My family & my friends: The aftermath of my psychotic break tore down all walls and revealed all truths, not just my own, but the walls and truths of everyone around me. The truths were equalizing in their revelation of commonalities in our humanity. The bonds that were forged as I obsessively recovered and retrained my brain are unbreakable. I watched the looks in their eyes go from fearful, devastated, and furious to accepting, willing, and embracing. I am so grateful that they stood by my side (some with conditions) and gave me the chance to prove myself. Not everyone with a chronic mental illness is so blessed – to both have loved ones like these and to know what a treasure they are. Our relationships are filled with joy & supportiveness and for once the balance is equal and I’m not sucking out everyone’s energy; I’m contributing lots of positive energy. On the days they struggle, I’m there. On the days I struggle (and bipolar makes sure I do every now and then), they are there for me, too. Balance.

Also, when someone dies by suicide, they are spreading the myth that suicide is a viable, reasonable answer to overwhelming turmoil. Children of parents who commit suicide have a 500% greater chance of die by suicide themselves. I. Will. Not. Pass. On. Such. A. Fallacy. To. My. Sons.

Personal Responsibility: I don’t mean to sound all New Agey, but as I came out of my fugue state from my last attempt and realized the extent of the damage I caused, I clearly recognized that the Universe had given me another chance, maybe my last one, to Live. I felt a great debt to the Universe for giving me an opportunity that I wasn’t sure I deserved and I spend every day paying back that debt. I do it by writing, by mentoring others struggling with mental illness, by being available to the needs of my family and my friends, by taking care of myself and loving my soul and its connection with every other living thing. I pay back the debt by caring and advocating for the environment and all of its fantastic flora and fauna.

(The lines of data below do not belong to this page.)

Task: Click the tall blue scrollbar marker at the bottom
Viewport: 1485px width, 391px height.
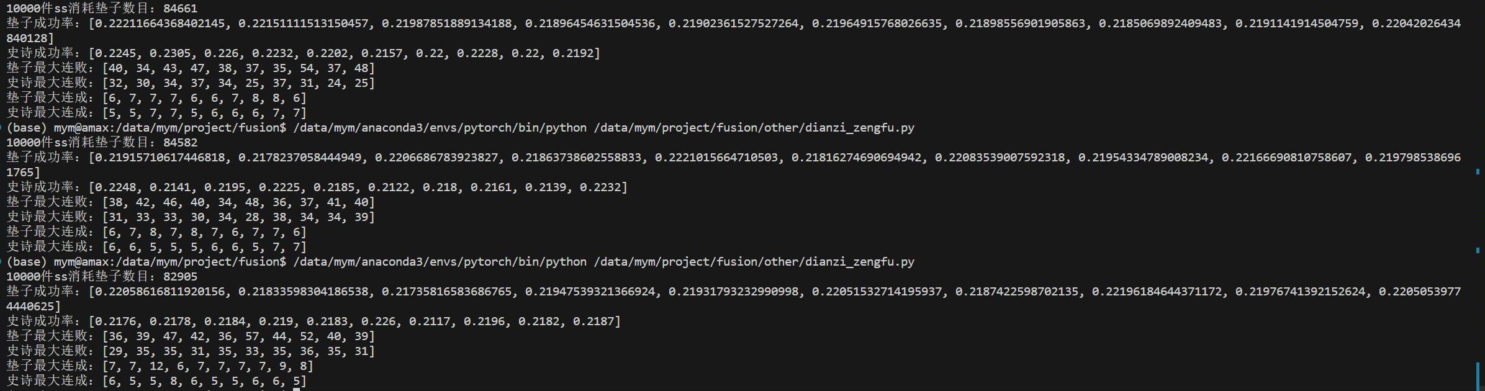Action: point(1478,377)
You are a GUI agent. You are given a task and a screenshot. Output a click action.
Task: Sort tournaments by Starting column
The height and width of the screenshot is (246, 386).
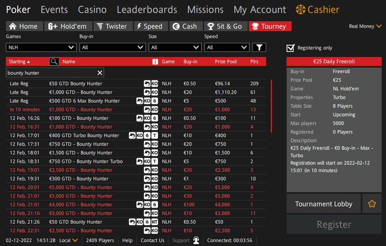[x=20, y=62]

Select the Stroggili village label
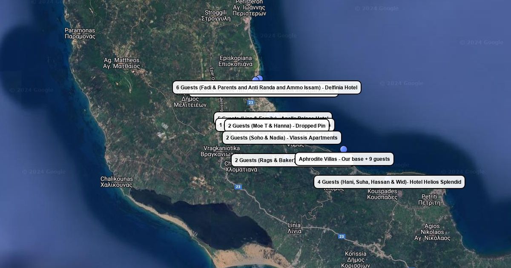point(216,15)
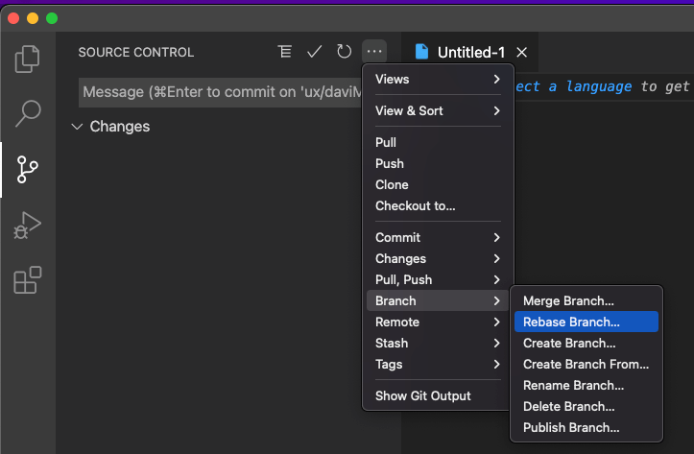
Task: Click the More Actions ellipsis button
Action: [373, 52]
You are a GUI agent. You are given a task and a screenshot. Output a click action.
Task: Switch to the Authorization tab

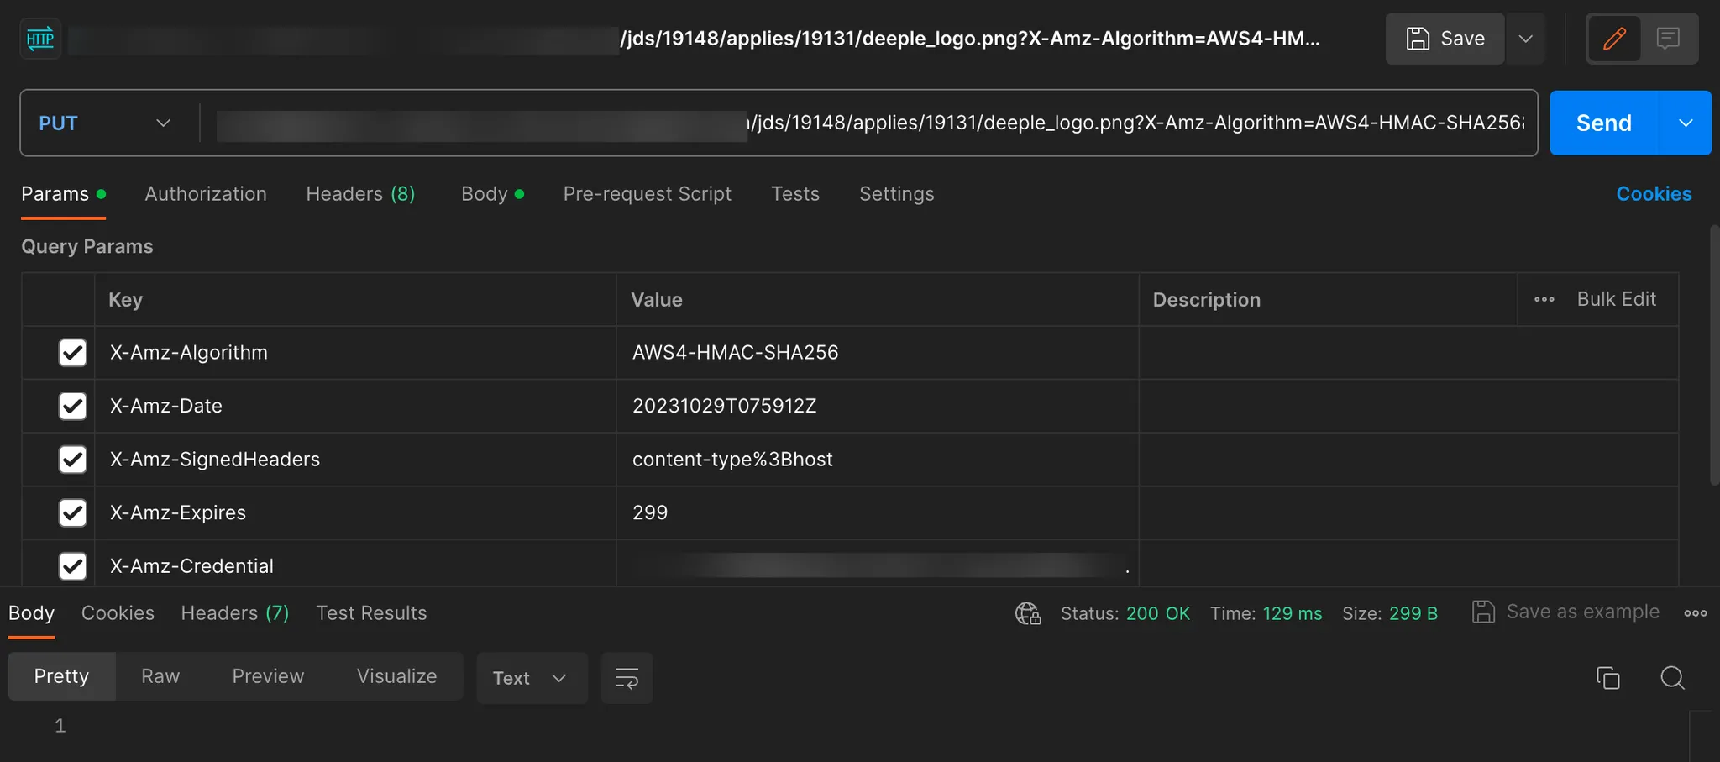point(206,194)
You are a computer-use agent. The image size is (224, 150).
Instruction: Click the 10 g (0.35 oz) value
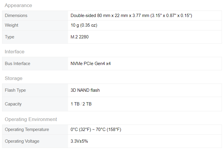(84, 25)
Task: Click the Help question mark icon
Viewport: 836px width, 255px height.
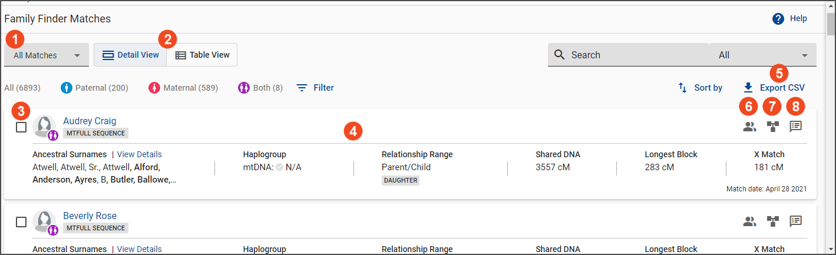Action: point(778,19)
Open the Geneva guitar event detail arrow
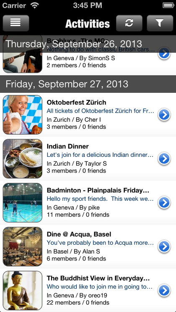 [164, 54]
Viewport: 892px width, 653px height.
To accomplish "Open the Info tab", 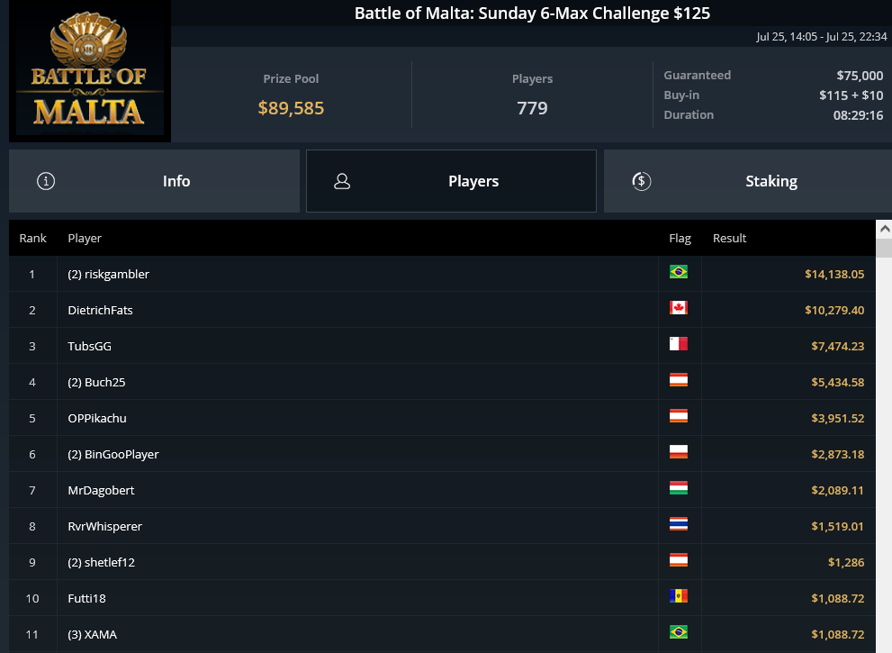I will click(x=154, y=181).
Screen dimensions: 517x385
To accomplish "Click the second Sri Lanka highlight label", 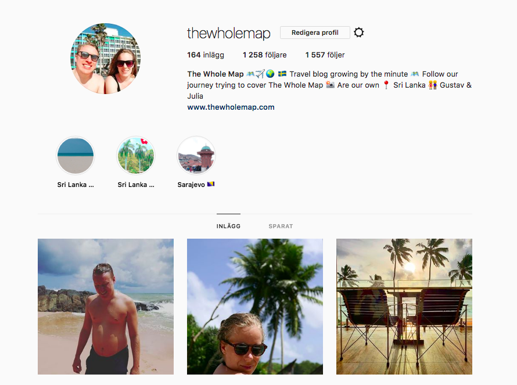I will pyautogui.click(x=136, y=185).
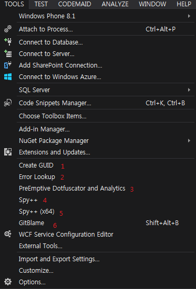This screenshot has width=196, height=289.
Task: Click the Connect to Server icon
Action: coord(8,53)
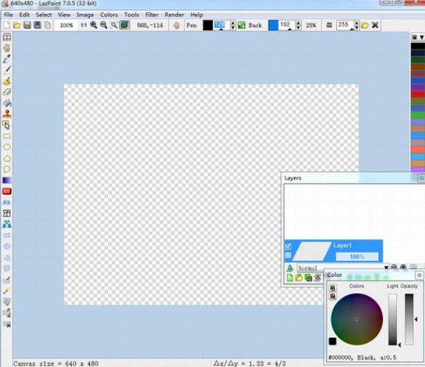Click the Zoom in magnifier icon

pos(94,25)
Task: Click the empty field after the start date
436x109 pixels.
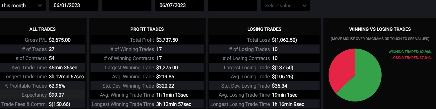Action: click(127, 6)

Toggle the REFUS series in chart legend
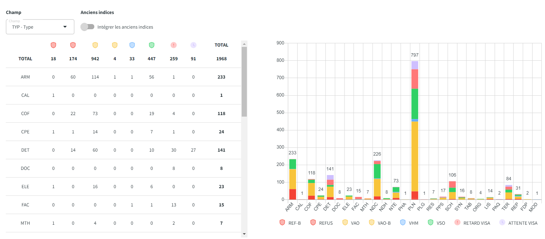click(322, 223)
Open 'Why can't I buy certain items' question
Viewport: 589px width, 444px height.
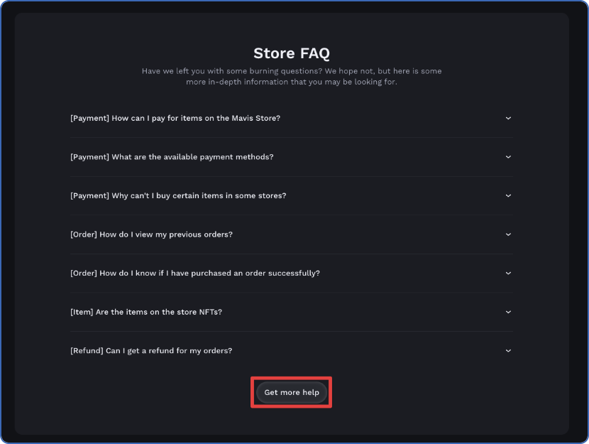click(x=178, y=195)
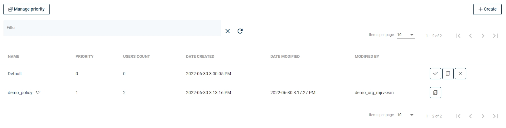The height and width of the screenshot is (128, 506).
Task: Go to last page in top paginator
Action: tap(495, 36)
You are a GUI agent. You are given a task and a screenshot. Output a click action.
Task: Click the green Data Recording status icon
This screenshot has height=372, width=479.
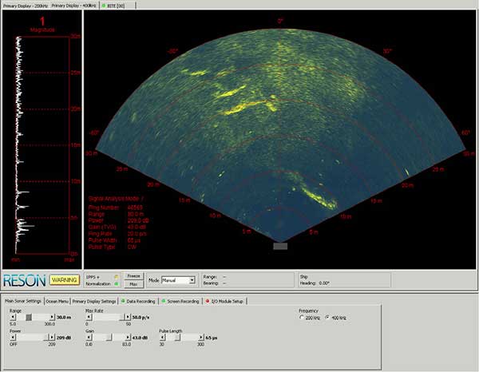(123, 301)
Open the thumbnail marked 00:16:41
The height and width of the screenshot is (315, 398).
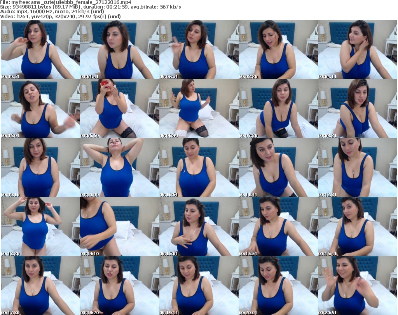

I do something every single day to pay it forward and practice love, really practice the concept of love. Random acts of kindness, along with a lot of letter-writing to my congressional representatives urging them to take better care of the world and pass laws of love, not war and hatred, have become my specialty.

My best girlfriend, who has been my friend since before attempt #3, tells me my debt has been paid back in full, but I don’t ever want to stop paying it. I don’t want to become complacent and take Life for granted. I like feeling responsible for pulling my weight in this Universe; the more I give, the more I feel I belong. My soul belongs here with all of those I hold dear and with the dear ones I haven’t yet met, surrounded by the glorious beauty of Mother Earth. Yes, I know that sounds TOTALLY New Agey, however, knowing my soul belongs somewhere and that I am worthy of breathing the air I share with everyone else has given me a calm centeredness that eluded me back when I thought suicide was always an option. I belong because I want to belong, no one had to give me permission; I needed to embrace the life I was given, the hand I was dealt, and commit to walking on my Wellness Path without too much complaining.

I did give myself a gift as I recovered from bipolar chaos and suicidal ideation – I gave myself permission to be good enough. Letting go of ridiculous self-expectations of perfect parenting, of being an “ideal” wife, and of being just exquisitely flawless in general freed my mind. As long as my kids know they are LOVED unconditionally and thoroughly, fed, watered, cared for, and cherished, I’m doing my job. Everything else is gravy. Not only is my husband my best friend, but he thinks of me as his best friend, too. Clean house and a hot dinner 5 days a week ? Gravy.

Life is good. I’m honored to be living it.